Instructions for the task
Output all entries exactly as they appear and skip the pictures.

= Beginning of Section =

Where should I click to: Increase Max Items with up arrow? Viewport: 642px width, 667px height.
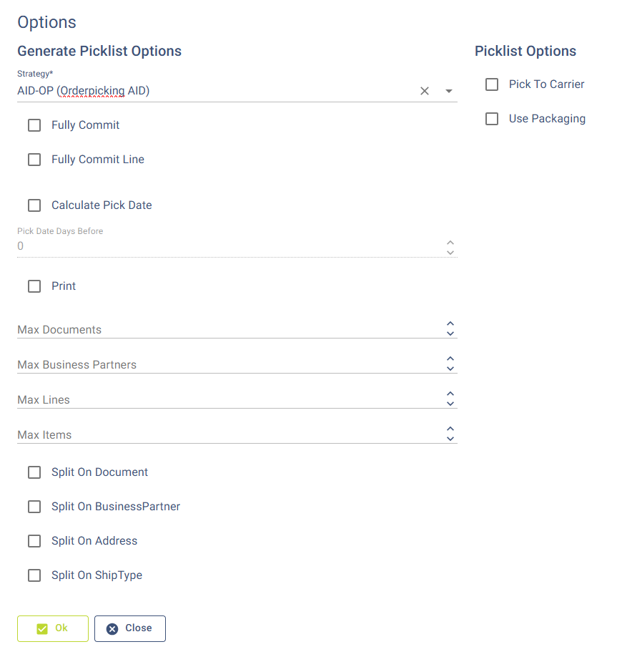[x=450, y=429]
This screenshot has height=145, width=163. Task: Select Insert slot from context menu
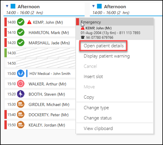[x=93, y=77]
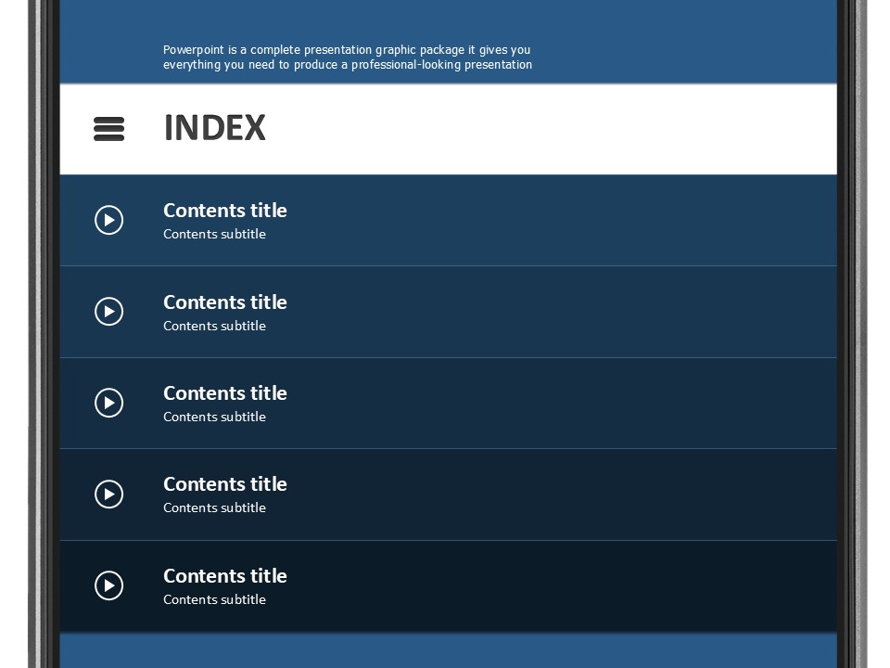890x668 pixels.
Task: Click the play icon of the third Contents row
Action: [109, 403]
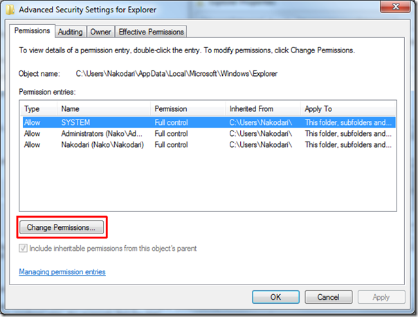Image resolution: width=418 pixels, height=317 pixels.
Task: Click the Change Permissions button
Action: point(62,227)
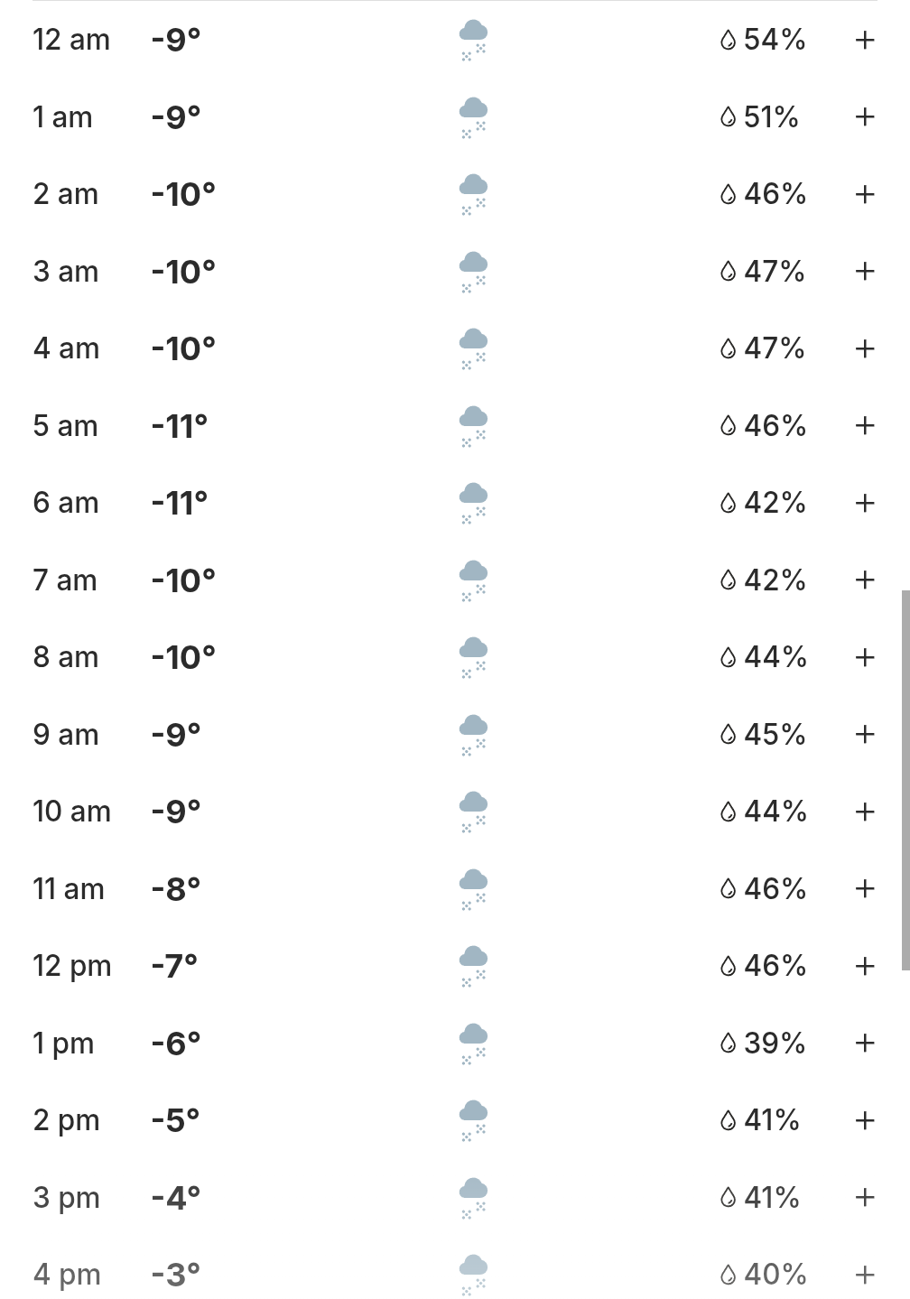This screenshot has width=910, height=1299.
Task: Click the snow cloud icon for 12 am
Action: pos(473,41)
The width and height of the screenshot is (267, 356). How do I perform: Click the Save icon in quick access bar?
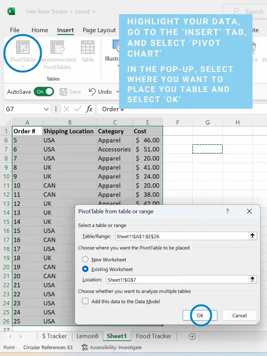(64, 92)
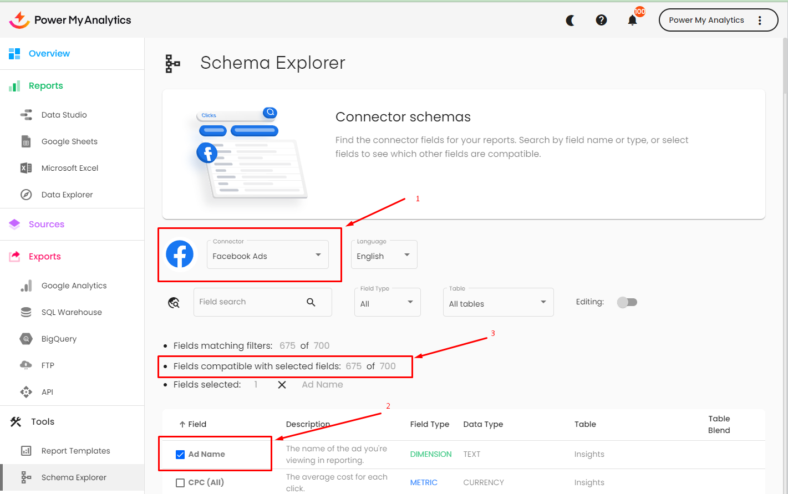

= End of Section =

Reply
Where should I click to: Increase Max Items with up arrow? Viewport: 642px width, 667px height.
[x=450, y=429]
This screenshot has height=145, width=163. Task: Select Insert slot from context menu
[x=93, y=77]
890x668 pixels.
Task: Click the play icon of the third Contents row
Action: [109, 403]
Image resolution: width=418 pixels, height=317 pixels.
Task: Click the Change Permissions button
Action: point(62,227)
This screenshot has width=910, height=1299.
Task: Click the snow cloud icon for 12 am
Action: pos(473,41)
The width and height of the screenshot is (267, 356). How do I perform: Click the Save icon in quick access bar?
(64, 92)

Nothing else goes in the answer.